Content » Vol 101, March

Short communication

Immune Thrombocytopenic Purpura in a Patient with Atopic Dermatitis Treated with Dupilumab

Surina Frey1, Benjamin Kendziora1, Julian Walter Holch2,3, Lars Lindner2, Lars E. French1,4 and Andreas Wollenberg1*

1Department of Dermatology and Allergy, University Hospital, Ludwig Maximilian University Munich, Frauenlobstr. 9–11, DE-80337 Munich,

2Department of Medicine III, University Hospital, Ludwig Maximilian University Munich, 3Comprehensive Cancer Center Munich, Munich, Germany and 4Dr. Phillip Frost Department of Dermatology & Cutaneous Surgery, University of Miami, Miller School of Medicine, Miami, FL, USA. *E-mail:

Accepted Dec 17, 2020; Epub ahead of print Dec 22, 2020

Acta Derm Venereol 2021; 101: adv00409.

▸ Provided records:
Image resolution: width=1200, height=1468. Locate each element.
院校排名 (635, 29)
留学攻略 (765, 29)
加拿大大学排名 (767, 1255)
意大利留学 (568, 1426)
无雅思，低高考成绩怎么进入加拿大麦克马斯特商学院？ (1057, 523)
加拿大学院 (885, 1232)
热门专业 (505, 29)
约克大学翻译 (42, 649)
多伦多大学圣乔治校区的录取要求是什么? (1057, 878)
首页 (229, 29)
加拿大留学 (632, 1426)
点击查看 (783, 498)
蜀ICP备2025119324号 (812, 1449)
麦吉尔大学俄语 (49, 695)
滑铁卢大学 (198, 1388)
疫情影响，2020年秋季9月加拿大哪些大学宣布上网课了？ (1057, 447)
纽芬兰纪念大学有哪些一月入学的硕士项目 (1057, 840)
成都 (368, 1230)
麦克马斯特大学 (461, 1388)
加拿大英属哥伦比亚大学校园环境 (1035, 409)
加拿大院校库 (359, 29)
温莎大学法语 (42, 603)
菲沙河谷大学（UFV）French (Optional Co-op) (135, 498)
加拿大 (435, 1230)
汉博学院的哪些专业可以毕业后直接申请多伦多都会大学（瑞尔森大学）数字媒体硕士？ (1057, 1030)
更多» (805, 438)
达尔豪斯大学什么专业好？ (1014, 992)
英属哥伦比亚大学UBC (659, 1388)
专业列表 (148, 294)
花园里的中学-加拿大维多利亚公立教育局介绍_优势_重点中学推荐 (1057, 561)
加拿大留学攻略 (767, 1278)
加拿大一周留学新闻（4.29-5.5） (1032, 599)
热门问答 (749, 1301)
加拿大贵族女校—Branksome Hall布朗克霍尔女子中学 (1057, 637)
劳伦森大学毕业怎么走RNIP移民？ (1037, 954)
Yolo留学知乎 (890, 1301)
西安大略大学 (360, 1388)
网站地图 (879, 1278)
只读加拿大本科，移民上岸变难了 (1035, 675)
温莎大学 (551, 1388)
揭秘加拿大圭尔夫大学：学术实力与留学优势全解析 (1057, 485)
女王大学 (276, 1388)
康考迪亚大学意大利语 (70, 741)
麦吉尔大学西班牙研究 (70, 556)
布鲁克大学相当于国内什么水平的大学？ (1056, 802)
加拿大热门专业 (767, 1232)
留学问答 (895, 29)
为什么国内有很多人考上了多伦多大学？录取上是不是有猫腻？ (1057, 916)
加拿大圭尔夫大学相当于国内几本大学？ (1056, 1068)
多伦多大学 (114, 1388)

▸ Required work:
1. Sum up the article header in two sentences.
2. According to the article header, on what date was the paper accepted?
3. Reproduce the part of the article header starting with "2Department of Medicine" and going on through "2021; 101: adv00409.".

▸ Solved tasks:
1. This short communication, published in Acta Derm Venereol 2021, volume 101, reports immune thrombocytopenic purpura in a patient with atopic dermatitis treated with dupilumab. Its authors are from Ludwig Maximilian University Munich, the Comprehensive Cancer Center Munich, and the University of Miami, and it was accepted on Dec 17, 2020.

2. Dec 17, 2020.

3.
2Department of Medicine III, University Hospital, Ludwig Maximilian University Munich, 3Comprehensive Cancer Center Munich, Munich, Germany and 4Dr. Phillip Frost Department of Dermatology & Cutaneous Surgery, University of Miami, Miller School of Medicine, Miami, FL, USA. *E-mail:

Accepted Dec 17, 2020; Epub ahead of print Dec 22, 2020

Acta Derm Venereol 2021; 101: adv00409.